俺はネットで飲食店の事件を検索する。肉食地区のニュースの中でも、こうしたマイナスイメージのものは当の肉食地区では極簡潔に報道される。一番詳しく取り上げるのは中間地区のメディアで、グリーンランドではあえて最低限の情報に抑えているという。

今のところ分かっているのは被害者の名前だけで、名前占いのデータには不十分だった。犯人が見つかれば、その両親の名前と顔も分かるのだが……。犯罪者の責任は犯人の親にも多分にあるとされ、親の情報公開が行われるようになり犯罪自体は減少したように思う。
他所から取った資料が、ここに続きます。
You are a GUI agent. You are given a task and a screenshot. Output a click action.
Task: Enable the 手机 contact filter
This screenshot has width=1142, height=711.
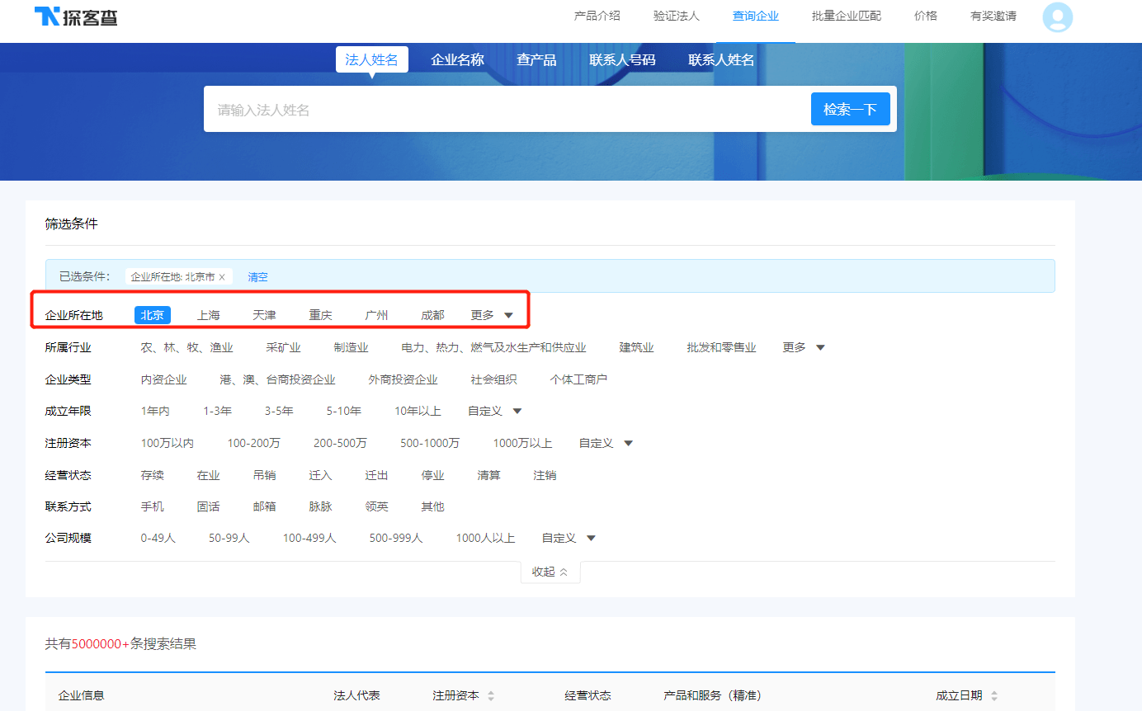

養父母の場合も公開されるので統計学的にも役立つそうだ。子供は親を選べない……というのはよく聞く話だ。なら、親も世間に晒されることで責任を取るのは当然だろう。カシューナッツをつまみながら関係の無い広告をクリックしてみた。こういう日は、なぜか買いもしない物ばかり見てしまう。

その後、ニュースの関連記事を読む。幼児他殺被害人数は日本の肉食が始まった頃から増加しており、貧困家庭といっても病気などではなく働かないことや娯楽が原因らしい。明治以降、公然と肉を食べ始めた親世代の人間的品質の低下による変化だろうか。

中間地区ではグリーンランドの政策で成功と思われるものに追随する傾向があり、犯罪者の親の情報公開などもその一例だ。他にも、占星術や九星、血液型等の様々な角度からの相性診断で子供の出生日を推奨する機関を政府が設けるなど、ユニークな発想もある。

現に育児放棄や子供の虐待は少なくなっているようだ。肉食地区と切り離したのが最大の理由だとの意見が多数派ではあるが。自動車免許ならぬ子育て免許もグリーンランド発案である。肝心の結婚相手に関しては、届け出をして申し込めば同じ機関からそれなりのデータはもらえるが、俺は入会をためらっていた。

噂によると、客観的な情報の相性のみでそう簡単に男女がまとまるはずもなく、成婚率は三割未満らしい。中間地区がグリーンランドの政府から取り入れた制度で特に良かったものは、年に一度の住民投票による政治家の退任選挙だ。

それなりに厳しく定められた一定数を越える票数を集めた議員は辞任しなくてはならない。